### Supplied data
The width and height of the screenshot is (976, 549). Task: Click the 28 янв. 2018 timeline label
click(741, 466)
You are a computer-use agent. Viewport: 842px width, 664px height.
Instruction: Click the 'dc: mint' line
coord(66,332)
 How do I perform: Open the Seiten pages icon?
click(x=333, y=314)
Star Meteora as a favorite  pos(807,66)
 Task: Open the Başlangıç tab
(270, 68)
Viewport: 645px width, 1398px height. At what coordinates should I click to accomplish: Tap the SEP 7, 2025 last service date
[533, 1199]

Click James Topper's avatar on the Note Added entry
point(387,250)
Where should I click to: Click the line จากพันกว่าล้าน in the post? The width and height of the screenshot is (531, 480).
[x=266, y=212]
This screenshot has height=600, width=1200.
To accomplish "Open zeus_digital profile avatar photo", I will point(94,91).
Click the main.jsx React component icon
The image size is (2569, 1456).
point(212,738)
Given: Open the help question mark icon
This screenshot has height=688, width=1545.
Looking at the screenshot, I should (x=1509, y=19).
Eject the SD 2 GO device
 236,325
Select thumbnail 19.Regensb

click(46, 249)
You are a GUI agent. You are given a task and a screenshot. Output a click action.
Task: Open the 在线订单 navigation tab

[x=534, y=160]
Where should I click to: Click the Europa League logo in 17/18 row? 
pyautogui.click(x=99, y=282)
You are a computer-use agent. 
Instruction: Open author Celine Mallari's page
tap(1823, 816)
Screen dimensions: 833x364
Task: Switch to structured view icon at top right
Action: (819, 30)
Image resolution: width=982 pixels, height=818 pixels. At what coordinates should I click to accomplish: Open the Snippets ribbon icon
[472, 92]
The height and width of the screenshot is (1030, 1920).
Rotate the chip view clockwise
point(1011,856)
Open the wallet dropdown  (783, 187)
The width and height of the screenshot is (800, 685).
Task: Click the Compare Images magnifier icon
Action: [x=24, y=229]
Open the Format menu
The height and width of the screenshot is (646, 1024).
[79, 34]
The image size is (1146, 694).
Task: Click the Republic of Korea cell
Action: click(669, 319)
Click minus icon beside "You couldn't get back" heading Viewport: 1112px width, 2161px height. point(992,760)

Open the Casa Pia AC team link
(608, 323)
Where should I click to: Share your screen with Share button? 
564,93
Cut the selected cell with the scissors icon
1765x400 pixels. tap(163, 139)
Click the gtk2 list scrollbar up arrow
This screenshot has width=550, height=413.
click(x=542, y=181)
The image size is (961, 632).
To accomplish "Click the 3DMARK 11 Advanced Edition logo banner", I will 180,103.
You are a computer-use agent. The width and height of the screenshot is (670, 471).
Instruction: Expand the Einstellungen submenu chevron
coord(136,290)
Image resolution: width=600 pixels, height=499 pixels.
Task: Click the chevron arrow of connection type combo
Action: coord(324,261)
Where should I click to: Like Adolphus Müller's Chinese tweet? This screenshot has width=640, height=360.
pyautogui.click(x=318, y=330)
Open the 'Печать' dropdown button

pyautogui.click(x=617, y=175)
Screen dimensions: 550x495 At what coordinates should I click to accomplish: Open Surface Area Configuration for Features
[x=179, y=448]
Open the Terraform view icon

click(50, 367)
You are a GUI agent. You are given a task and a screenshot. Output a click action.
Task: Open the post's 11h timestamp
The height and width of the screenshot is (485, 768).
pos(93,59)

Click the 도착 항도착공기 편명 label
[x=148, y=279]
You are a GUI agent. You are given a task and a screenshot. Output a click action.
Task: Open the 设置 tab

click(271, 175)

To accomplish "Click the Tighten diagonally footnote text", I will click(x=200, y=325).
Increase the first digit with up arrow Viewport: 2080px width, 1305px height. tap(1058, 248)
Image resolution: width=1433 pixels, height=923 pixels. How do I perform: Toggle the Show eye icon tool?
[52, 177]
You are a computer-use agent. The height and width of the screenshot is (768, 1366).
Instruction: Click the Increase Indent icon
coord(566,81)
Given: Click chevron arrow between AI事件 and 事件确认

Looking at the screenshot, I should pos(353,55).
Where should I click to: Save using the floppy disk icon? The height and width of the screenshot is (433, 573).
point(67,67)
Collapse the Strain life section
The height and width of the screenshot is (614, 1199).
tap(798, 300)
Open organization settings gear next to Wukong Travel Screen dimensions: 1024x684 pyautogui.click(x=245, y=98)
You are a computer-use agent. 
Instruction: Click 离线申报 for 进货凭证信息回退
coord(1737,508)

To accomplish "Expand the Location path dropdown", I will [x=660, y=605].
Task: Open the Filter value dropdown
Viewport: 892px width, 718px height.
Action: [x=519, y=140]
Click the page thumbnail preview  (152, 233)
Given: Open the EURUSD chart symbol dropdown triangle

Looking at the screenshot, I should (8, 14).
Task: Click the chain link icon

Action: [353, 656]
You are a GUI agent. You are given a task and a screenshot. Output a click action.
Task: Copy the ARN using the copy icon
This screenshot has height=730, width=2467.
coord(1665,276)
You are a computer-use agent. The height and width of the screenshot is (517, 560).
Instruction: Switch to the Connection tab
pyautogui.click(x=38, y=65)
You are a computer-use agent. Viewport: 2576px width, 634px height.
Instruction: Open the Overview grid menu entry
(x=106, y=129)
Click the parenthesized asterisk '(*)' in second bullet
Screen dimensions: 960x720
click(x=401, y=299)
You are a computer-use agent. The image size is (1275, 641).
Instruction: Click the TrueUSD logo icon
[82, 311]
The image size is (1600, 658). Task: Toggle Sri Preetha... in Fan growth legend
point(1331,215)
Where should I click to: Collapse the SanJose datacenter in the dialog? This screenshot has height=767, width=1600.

### What this task involves
Print each line of the data exactly as it was written.

### Result
The width and height of the screenshot is (976, 549). Task: Click the 28 янв. 2018 timeline label
click(741, 466)
You are a computer-use agent. Viewport: 842px width, 664px height.
Instruction: Click the 'dc: mint' line
coord(66,332)
 How do I perform: Open the Seiten pages icon?
click(x=333, y=314)
Star Meteora as a favorite  pos(807,66)
 Task: Open the Başlangıç tab
(270, 68)
Viewport: 645px width, 1398px height. At what coordinates should I click to accomplish: Tap the SEP 7, 2025 last service date
[533, 1199]

Click James Topper's avatar on the Note Added entry
point(387,250)
Where should I click to: Click the line จากพันกว่าล้าน in the post? The width and height of the screenshot is (531, 480).
[x=266, y=212]
This screenshot has height=600, width=1200.
To accomplish "Open zeus_digital profile avatar photo", I will point(94,91).
Click the main.jsx React component icon
The image size is (2569, 1456).
point(212,738)
Given: Open the help question mark icon
This screenshot has height=688, width=1545.
Looking at the screenshot, I should (x=1509, y=19).
Eject the SD 2 GO device
 236,325
Select thumbnail 19.Regensb

click(46, 249)
You are a GUI agent. You are given a task and a screenshot. Output a click action.
Task: Open the 在线订单 navigation tab

[x=534, y=160]
Where should I click to: Click the Europa League logo in 17/18 row? 
pyautogui.click(x=99, y=282)
You are a computer-use agent. 
Instruction: Open author Celine Mallari's page
tap(1823, 816)
Screen dimensions: 833x364
Task: Switch to structured view icon at top right
Action: (819, 30)
Image resolution: width=982 pixels, height=818 pixels. At what coordinates should I click to accomplish: Open the Snippets ribbon icon
[472, 92]
The height and width of the screenshot is (1030, 1920).
Rotate the chip view clockwise
point(1011,856)
Open the wallet dropdown  (783, 187)
The width and height of the screenshot is (800, 685).
Task: Click the Compare Images magnifier icon
Action: [x=24, y=229]
Open the Format menu
The height and width of the screenshot is (646, 1024).
[79, 34]
The image size is (1146, 694).
Task: Click the Republic of Korea cell
Action: click(669, 319)
Click minus icon beside "You couldn't get back" heading Viewport: 1112px width, 2161px height. point(992,760)

Open the Casa Pia AC team link
(608, 323)
Where should I click to: Share your screen with Share button? 
564,93
Cut the selected cell with the scissors icon
1765x400 pixels. tap(163, 139)
Click the gtk2 list scrollbar up arrow
This screenshot has width=550, height=413.
click(x=542, y=181)
The image size is (961, 632).
To accomplish "Click the 3DMARK 11 Advanced Edition logo banner", I will 180,103.
You are a computer-use agent. The width and height of the screenshot is (670, 471).
Instruction: Expand the Einstellungen submenu chevron
coord(136,290)
Image resolution: width=600 pixels, height=499 pixels.
Task: Click the chevron arrow of connection type combo
Action: coord(324,261)
Where should I click to: Like Adolphus Müller's Chinese tweet? This screenshot has width=640, height=360.
pyautogui.click(x=318, y=330)
Open the 'Печать' dropdown button

pyautogui.click(x=617, y=175)
Screen dimensions: 550x495 At what coordinates should I click to accomplish: Open Surface Area Configuration for Features
[x=179, y=448]
Open the Terraform view icon

click(50, 367)
You are a GUI agent. You are given a task and a screenshot. Output a click action.
Task: Open the post's 11h timestamp
The height and width of the screenshot is (485, 768).
pos(93,59)

Click the 도착 항도착공기 편명 label
[x=148, y=279]
You are a GUI agent. You are given a task and a screenshot. Output a click action.
Task: Open the 设置 tab

click(271, 175)

To accomplish "Click the Tighten diagonally footnote text", I will click(x=200, y=325).
Increase the first digit with up arrow Viewport: 2080px width, 1305px height. tap(1058, 248)
Image resolution: width=1433 pixels, height=923 pixels. How do I perform: Toggle the Show eye icon tool?
[52, 177]
You are a computer-use agent. The height and width of the screenshot is (768, 1366).
Instruction: Click the Increase Indent icon
coord(566,81)
Given: Click chevron arrow between AI事件 and 事件确认

Looking at the screenshot, I should pos(353,55).
Where should I click to: Save using the floppy disk icon? The height and width of the screenshot is (433, 573).
point(67,67)
Collapse the Strain life section
The height and width of the screenshot is (614, 1199).
tap(798, 300)
Open organization settings gear next to Wukong Travel Screen dimensions: 1024x684 pyautogui.click(x=245, y=98)
You are a computer-use agent. 
Instruction: Click 离线申报 for 进货凭证信息回退
coord(1737,508)

To accomplish "Expand the Location path dropdown", I will [x=660, y=605].
Task: Open the Filter value dropdown
Viewport: 892px width, 718px height.
Action: [x=519, y=140]
Click the page thumbnail preview  (152, 233)
Given: Open the EURUSD chart symbol dropdown triangle

Looking at the screenshot, I should (8, 14).
Task: Click the chain link icon

Action: [353, 656]
You are a GUI agent. You are given a task and a screenshot. Output a click action.
Task: Copy the ARN using the copy icon
This screenshot has height=730, width=2467.
coord(1665,276)
You are a computer-use agent. The height and width of the screenshot is (517, 560).
Instruction: Switch to the Connection tab
pyautogui.click(x=38, y=65)
You are a computer-use agent. Viewport: 2576px width, 634px height.
Instruction: Open the Overview grid menu entry
(x=106, y=129)
Click the parenthesized asterisk '(*)' in second bullet
Screen dimensions: 960x720
click(x=401, y=299)
You are a computer-use agent. The image size is (1275, 641).
Instruction: Click the TrueUSD logo icon
[82, 311]
The image size is (1600, 658). Task: Toggle Sri Preetha... in Fan growth legend
point(1331,215)
Where should I click to: Collapse the SanJose datacenter in the dialog? This screenshot has height=767, width=1600.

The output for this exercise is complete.